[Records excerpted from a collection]
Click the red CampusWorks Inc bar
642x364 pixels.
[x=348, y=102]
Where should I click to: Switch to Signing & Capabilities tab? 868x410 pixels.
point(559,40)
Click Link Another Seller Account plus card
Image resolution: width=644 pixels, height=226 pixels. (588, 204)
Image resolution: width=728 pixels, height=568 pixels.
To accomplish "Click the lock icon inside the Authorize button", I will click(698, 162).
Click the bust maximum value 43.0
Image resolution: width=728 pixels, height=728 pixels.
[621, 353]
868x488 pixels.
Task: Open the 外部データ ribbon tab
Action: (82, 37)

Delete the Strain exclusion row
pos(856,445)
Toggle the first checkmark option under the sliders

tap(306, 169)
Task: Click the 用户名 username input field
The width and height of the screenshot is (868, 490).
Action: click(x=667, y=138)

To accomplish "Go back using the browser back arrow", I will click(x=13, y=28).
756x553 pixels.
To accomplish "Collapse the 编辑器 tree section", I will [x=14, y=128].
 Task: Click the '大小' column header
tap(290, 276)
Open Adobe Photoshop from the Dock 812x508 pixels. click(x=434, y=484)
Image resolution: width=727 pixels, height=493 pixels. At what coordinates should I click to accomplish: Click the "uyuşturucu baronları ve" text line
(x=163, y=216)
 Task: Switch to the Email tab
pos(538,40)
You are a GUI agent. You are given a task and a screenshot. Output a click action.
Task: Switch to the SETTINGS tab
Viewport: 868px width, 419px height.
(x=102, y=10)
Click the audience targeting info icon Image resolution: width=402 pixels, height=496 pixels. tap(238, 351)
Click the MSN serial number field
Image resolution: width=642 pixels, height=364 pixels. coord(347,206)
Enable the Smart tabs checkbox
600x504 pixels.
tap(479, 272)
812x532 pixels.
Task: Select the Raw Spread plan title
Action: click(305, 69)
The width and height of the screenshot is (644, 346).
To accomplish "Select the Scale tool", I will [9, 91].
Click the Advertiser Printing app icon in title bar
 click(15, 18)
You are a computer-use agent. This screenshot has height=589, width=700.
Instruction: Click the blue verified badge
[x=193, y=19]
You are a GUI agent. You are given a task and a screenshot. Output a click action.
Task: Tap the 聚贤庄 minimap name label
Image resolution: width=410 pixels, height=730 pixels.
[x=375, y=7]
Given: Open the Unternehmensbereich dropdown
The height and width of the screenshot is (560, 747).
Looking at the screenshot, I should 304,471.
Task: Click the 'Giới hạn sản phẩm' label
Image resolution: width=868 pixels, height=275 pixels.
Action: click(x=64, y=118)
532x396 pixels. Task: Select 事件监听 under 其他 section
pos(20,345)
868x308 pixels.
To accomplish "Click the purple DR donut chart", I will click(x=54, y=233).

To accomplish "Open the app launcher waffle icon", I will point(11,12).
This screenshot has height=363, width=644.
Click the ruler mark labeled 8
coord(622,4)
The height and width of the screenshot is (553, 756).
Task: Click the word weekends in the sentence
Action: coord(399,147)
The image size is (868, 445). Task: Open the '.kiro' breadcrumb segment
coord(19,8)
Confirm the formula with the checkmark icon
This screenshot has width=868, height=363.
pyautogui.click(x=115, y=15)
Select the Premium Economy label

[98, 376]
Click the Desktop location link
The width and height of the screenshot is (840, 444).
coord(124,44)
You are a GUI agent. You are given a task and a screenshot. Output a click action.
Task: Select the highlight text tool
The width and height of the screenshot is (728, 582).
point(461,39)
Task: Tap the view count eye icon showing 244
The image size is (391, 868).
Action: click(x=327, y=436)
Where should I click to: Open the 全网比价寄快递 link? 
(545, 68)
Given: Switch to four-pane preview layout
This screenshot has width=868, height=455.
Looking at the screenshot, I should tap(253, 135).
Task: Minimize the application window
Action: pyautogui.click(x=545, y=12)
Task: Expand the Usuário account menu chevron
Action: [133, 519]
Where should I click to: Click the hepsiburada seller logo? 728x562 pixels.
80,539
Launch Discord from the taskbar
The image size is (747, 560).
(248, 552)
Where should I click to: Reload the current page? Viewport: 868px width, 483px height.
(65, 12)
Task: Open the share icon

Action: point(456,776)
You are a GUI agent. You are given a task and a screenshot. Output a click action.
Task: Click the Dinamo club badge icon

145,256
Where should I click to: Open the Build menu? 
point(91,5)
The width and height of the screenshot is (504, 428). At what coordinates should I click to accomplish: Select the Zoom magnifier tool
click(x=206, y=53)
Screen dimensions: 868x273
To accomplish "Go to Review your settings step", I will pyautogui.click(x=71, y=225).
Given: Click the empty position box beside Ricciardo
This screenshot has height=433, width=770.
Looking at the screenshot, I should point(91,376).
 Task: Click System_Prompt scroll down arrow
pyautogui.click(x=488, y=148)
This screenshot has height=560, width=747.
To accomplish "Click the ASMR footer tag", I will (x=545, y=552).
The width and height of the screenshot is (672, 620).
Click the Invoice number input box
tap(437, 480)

### EXERCISE OBJECTIVE
Could you please repeat the data exactly as given?

### RESULT
Click the red CampusWorks Inc bar
642x364 pixels.
[x=348, y=102]
Where should I click to: Switch to Signing & Capabilities tab? 868x410 pixels.
point(559,40)
Click Link Another Seller Account plus card
Image resolution: width=644 pixels, height=226 pixels. (588, 204)
Image resolution: width=728 pixels, height=568 pixels.
To accomplish "Click the lock icon inside the Authorize button", I will click(698, 162).
Click the bust maximum value 43.0
Image resolution: width=728 pixels, height=728 pixels.
[621, 353]
868x488 pixels.
Task: Open the 外部データ ribbon tab
Action: (82, 37)

Delete the Strain exclusion row
pos(856,445)
Toggle the first checkmark option under the sliders

tap(306, 169)
Task: Click the 用户名 username input field
The width and height of the screenshot is (868, 490).
Action: click(x=667, y=138)

To accomplish "Go back using the browser back arrow", I will click(x=13, y=28).
756x553 pixels.
To accomplish "Collapse the 编辑器 tree section", I will [x=14, y=128].
 Task: Click the '大小' column header
tap(290, 276)
Open Adobe Photoshop from the Dock 812x508 pixels. click(x=434, y=484)
Image resolution: width=727 pixels, height=493 pixels. At what coordinates should I click to accomplish: Click the "uyuşturucu baronları ve" text line
(x=163, y=216)
 Task: Switch to the Email tab
pos(538,40)
You are a GUI agent. You are given a task and a screenshot. Output a click action.
Task: Switch to the SETTINGS tab
Viewport: 868px width, 419px height.
(x=102, y=10)
Click the audience targeting info icon Image resolution: width=402 pixels, height=496 pixels. tap(238, 351)
Click the MSN serial number field
Image resolution: width=642 pixels, height=364 pixels. coord(347,206)
Enable the Smart tabs checkbox
600x504 pixels.
tap(479, 272)
812x532 pixels.
Task: Select the Raw Spread plan title
Action: click(305, 69)
The width and height of the screenshot is (644, 346).
To accomplish "Select the Scale tool", I will [9, 91].
Click the Advertiser Printing app icon in title bar
 click(15, 18)
You are a computer-use agent. This screenshot has height=589, width=700.
Instruction: Click the blue verified badge
[x=193, y=19]
You are a GUI agent. You are given a task and a screenshot. Output a click action.
Task: Tap the 聚贤庄 minimap name label
Image resolution: width=410 pixels, height=730 pixels.
[x=375, y=7]
Given: Open the Unternehmensbereich dropdown
The height and width of the screenshot is (560, 747).
Looking at the screenshot, I should 304,471.
Task: Click the 'Giới hạn sản phẩm' label
Image resolution: width=868 pixels, height=275 pixels.
Action: click(x=64, y=118)
532x396 pixels. Task: Select 事件监听 under 其他 section
pos(20,345)
868x308 pixels.
To accomplish "Click the purple DR donut chart", I will click(x=54, y=233).

To accomplish "Open the app launcher waffle icon", I will point(11,12).
This screenshot has height=363, width=644.
Click the ruler mark labeled 8
coord(622,4)
The height and width of the screenshot is (553, 756).
Task: Click the word weekends in the sentence
Action: coord(399,147)
The image size is (868, 445). Task: Open the '.kiro' breadcrumb segment
coord(19,8)
Confirm the formula with the checkmark icon
This screenshot has width=868, height=363.
pyautogui.click(x=115, y=15)
Select the Premium Economy label

[98, 376]
Click the Desktop location link
The width and height of the screenshot is (840, 444).
coord(124,44)
You are a GUI agent. You are given a task and a screenshot. Output a click action.
Task: Select the highlight text tool
The width and height of the screenshot is (728, 582).
point(461,39)
Task: Tap the view count eye icon showing 244
The image size is (391, 868).
Action: click(x=327, y=436)
Where should I click to: Open the 全网比价寄快递 link? 
(545, 68)
Given: Switch to four-pane preview layout
This screenshot has width=868, height=455.
Looking at the screenshot, I should tap(253, 135).
Task: Minimize the application window
Action: pyautogui.click(x=545, y=12)
Task: Expand the Usuário account menu chevron
Action: [133, 519]
Where should I click to: Click the hepsiburada seller logo? 728x562 pixels.
80,539
Launch Discord from the taskbar
The image size is (747, 560).
(248, 552)
Where should I click to: Reload the current page? Viewport: 868px width, 483px height.
(65, 12)
Task: Open the share icon

Action: point(456,776)
You are a GUI agent. You are given a task and a screenshot. Output a click action.
Task: Click the Dinamo club badge icon

145,256
Where should I click to: Open the Build menu? 
point(91,5)
The width and height of the screenshot is (504, 428). At what coordinates should I click to accomplish: Select the Zoom magnifier tool
click(x=206, y=53)
Screen dimensions: 868x273
To accomplish "Go to Review your settings step", I will pyautogui.click(x=71, y=225).
Given: Click the empty position box beside Ricciardo
This screenshot has height=433, width=770.
Looking at the screenshot, I should point(91,376).
 Task: Click System_Prompt scroll down arrow
pyautogui.click(x=488, y=148)
This screenshot has height=560, width=747.
To accomplish "Click the ASMR footer tag", I will (x=545, y=552).
The width and height of the screenshot is (672, 620).
Click the Invoice number input box
tap(437, 480)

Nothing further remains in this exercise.